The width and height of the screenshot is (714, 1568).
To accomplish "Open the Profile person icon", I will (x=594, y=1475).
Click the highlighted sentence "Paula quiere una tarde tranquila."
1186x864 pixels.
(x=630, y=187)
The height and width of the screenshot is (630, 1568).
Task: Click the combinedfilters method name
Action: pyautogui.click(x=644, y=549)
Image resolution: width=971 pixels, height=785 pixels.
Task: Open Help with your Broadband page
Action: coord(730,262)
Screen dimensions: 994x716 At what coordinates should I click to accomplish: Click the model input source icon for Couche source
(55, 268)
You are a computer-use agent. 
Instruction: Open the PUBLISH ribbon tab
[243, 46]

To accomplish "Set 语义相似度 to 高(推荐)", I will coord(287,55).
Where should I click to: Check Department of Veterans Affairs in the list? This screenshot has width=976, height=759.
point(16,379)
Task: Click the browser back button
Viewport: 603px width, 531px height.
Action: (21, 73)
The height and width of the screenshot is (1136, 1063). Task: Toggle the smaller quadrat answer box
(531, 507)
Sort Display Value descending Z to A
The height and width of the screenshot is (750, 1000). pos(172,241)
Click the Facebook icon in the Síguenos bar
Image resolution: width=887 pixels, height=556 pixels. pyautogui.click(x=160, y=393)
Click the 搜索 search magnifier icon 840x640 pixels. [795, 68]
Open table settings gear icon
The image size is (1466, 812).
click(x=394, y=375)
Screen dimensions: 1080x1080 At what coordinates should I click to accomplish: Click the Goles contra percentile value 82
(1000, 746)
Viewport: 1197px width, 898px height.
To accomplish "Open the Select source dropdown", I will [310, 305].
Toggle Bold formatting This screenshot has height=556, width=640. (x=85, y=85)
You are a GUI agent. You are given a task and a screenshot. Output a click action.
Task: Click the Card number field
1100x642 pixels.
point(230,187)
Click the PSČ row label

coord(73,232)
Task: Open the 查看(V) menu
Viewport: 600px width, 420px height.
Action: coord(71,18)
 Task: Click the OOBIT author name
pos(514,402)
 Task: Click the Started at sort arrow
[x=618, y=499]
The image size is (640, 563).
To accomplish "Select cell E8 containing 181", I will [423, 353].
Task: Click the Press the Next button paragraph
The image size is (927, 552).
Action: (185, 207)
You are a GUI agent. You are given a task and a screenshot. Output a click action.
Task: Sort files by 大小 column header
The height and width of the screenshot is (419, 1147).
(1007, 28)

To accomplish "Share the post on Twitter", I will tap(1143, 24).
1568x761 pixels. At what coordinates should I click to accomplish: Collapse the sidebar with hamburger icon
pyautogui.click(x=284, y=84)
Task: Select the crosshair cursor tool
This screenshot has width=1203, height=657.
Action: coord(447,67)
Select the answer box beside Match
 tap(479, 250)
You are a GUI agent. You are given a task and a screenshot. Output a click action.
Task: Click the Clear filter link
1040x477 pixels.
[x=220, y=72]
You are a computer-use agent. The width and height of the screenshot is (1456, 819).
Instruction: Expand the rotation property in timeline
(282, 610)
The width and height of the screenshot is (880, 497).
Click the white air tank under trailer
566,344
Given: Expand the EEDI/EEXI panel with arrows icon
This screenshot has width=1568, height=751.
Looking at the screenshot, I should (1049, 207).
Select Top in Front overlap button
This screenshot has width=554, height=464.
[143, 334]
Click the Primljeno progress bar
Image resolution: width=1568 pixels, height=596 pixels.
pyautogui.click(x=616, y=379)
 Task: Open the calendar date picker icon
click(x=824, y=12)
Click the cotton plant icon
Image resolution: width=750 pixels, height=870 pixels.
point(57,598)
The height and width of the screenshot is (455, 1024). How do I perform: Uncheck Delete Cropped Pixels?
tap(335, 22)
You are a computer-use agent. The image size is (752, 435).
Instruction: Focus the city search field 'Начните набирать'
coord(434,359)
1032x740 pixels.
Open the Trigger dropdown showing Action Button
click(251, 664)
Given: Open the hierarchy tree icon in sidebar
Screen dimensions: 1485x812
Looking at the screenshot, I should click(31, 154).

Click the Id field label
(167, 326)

* * * * * * * * *

Look above for the line holding "Click the cotton plant icon", then set down exactly that line and every line after it up to and including the line holding "You are a computer-use agent. The image", with nothing else.

● Solution to the problem
Click the cotton plant icon
Image resolution: width=750 pixels, height=870 pixels.
point(57,598)
The height and width of the screenshot is (455, 1024). How do I perform: Uncheck Delete Cropped Pixels?
tap(335, 22)
You are a computer-use agent. The image size is (752, 435).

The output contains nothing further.